Une déclaration de la ministre attendue.
Reste donc à faire évoluer la législation. La Haute Autorité de Santé conduit actuellement, à la demande de la Direction générale de la santé (DGS), une réflexion dans ce sens. De nouvelles recommandations devraient être publiées à la fin du premier semestre 2008 pour ce qui est de la place des tests rapides dans le dépistage et des modalités d'utilisation. Une deuxième série de recommandations sur l'évolution de la stratégie de dépistage elle-même sera disponible à la fin de l'année 2008. Un délai jugé trop long par les associations, compte tenu du retard déjà pris et des différents projets pilotes sur le point d'être lancés. Elles réclament des dérogations à la réglementation et à la législation actuelles. Interpellé lors des débats, le représentant du ministère de la Santé, le Dr Pascal Chevit, chef du bureau VIH-IST-hépatites à la DGS, a reconnu que «l'exploration de nouvelles voies de dépistage apparaît indispensable» et a indiqué que des discussions sont en cours, que la situation pourrait être bientôt débloquée et que l'utilisation des tests rapides hors laboratoires éventuellement par des non-professionnels pourrait être possible à court terme : «La ministre devrait s'exprimer sur le sujet dans les jours qui viennent, à l'occasion de la Journée mondiale du sida» (le 1er décembre).
*Le bimestriel « Tranversal », édité par l'association, publie un dossier spécial dépistage dans son numéro de décembre (n° 39).

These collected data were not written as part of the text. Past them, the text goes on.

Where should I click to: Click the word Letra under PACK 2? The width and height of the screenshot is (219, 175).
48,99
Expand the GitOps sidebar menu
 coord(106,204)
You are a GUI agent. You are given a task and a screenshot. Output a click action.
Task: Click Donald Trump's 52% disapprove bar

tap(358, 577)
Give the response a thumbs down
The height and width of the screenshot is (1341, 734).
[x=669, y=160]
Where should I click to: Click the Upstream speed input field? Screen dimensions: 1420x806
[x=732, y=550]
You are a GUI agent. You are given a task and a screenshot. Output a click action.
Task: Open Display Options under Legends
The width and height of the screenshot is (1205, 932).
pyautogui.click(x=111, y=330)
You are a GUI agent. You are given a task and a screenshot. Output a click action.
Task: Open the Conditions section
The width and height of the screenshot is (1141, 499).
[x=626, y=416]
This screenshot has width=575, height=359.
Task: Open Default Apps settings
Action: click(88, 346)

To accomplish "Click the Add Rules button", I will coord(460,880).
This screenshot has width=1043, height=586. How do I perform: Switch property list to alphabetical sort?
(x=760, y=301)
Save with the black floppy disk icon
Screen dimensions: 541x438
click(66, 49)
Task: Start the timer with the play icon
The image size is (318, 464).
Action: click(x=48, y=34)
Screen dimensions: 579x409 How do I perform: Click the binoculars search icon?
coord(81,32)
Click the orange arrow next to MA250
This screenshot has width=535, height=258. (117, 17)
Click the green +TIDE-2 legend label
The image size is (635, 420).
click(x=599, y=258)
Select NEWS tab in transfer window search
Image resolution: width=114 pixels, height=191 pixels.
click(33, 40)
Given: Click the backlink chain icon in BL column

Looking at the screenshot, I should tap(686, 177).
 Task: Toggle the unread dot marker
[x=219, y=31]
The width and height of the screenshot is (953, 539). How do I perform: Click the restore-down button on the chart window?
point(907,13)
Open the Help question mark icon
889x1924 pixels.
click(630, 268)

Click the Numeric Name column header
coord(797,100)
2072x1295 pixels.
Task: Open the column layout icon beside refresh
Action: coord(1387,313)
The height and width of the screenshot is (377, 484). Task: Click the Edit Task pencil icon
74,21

** L'Agence nationale d'accréditation et d'évaluation en santé est devenue la Haute Autorité de Santé.
L'autotest reste interdit
Les tests rapides sont déjà disponibles sur Internet. Certains permettent l'autoanalyse et un l'autoprélèvement. Le Conseil national du sida, à la demande de la Direction générale de la santé, s'est prononcé contre ces « autotests » en mars 2005. Une pratique qui resterait proscrite même si l'utilisation « hors les murs » des tests était autorisée. Le dépistage doit s'inscrire dans une démarche de prévention et de soins.